▸ Requirement: Reproduce the rows below word for word, starting at the very beginning of the rows and ending at the line that contains "Looking at the screenshot, I should click(x=74, y=426).", with both of those lines included.

▸ Entries:
======
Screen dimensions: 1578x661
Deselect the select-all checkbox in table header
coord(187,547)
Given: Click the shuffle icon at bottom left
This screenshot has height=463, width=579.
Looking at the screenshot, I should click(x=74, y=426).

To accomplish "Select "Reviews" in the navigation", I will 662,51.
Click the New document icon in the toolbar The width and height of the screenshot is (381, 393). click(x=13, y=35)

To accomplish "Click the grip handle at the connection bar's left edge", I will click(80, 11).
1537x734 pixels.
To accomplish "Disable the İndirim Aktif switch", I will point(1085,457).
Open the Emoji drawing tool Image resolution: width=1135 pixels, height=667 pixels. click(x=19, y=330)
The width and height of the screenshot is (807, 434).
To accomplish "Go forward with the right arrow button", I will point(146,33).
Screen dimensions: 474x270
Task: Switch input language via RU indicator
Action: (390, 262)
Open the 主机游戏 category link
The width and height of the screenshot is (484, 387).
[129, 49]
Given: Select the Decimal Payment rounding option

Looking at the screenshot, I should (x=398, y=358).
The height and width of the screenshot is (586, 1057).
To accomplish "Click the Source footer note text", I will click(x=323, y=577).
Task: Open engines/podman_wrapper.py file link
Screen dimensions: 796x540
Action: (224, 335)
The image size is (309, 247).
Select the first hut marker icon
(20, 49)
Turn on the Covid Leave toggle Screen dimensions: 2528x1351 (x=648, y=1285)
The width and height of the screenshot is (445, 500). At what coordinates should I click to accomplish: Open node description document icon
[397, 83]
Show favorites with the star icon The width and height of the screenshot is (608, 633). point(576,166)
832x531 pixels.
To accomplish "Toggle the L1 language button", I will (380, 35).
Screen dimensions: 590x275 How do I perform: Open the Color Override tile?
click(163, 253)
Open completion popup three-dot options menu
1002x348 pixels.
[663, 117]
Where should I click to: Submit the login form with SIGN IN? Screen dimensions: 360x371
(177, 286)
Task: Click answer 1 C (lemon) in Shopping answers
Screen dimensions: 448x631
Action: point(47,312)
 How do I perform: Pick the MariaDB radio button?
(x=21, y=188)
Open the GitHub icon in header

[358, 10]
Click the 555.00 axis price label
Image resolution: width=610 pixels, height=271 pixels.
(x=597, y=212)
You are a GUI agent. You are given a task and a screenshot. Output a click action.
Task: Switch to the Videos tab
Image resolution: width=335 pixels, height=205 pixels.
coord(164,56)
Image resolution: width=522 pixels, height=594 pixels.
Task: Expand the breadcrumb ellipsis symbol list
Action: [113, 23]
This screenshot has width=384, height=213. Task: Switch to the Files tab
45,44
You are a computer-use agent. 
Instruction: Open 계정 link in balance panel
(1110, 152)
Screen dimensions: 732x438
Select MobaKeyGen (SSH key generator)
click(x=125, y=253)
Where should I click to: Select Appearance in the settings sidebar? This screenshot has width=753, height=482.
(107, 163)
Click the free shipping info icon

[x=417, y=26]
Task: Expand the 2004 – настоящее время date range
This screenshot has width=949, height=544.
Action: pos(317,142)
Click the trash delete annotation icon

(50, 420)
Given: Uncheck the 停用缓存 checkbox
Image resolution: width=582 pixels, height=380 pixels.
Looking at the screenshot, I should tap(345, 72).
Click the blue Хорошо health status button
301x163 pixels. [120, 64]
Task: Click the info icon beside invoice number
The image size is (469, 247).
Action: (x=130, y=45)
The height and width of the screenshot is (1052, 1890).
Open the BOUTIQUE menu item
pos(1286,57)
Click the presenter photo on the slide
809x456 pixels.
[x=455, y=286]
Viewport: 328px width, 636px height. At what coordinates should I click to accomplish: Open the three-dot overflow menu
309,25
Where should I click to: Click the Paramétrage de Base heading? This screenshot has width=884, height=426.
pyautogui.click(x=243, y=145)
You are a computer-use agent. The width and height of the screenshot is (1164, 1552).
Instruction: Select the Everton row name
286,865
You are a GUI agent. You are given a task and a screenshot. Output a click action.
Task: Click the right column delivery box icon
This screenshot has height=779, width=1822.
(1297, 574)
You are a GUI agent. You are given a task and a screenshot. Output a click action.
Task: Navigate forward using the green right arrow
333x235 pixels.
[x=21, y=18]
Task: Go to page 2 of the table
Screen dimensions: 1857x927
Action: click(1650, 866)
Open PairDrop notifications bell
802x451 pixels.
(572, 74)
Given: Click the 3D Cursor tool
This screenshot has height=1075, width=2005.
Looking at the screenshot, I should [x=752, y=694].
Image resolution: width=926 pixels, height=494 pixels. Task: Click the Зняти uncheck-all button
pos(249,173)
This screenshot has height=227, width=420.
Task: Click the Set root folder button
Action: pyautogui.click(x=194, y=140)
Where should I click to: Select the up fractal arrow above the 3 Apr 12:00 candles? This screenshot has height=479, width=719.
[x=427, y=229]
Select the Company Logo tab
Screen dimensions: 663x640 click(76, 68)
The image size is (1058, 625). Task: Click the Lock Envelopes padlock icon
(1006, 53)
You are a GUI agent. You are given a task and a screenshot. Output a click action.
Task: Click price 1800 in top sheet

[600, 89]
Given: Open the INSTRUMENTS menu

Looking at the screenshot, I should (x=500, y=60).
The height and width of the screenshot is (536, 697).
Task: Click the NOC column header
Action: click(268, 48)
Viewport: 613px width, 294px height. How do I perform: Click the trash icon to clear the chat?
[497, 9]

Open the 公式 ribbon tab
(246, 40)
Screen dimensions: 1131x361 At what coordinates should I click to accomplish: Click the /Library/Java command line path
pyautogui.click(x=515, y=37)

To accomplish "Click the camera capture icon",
======
▸ In response:
Screen dimensions: 1578x661
Deselect the select-all checkbox in table header
coord(187,547)
Given: Click the shuffle icon at bottom left
This screenshot has height=463, width=579.
Looking at the screenshot, I should click(x=74, y=426).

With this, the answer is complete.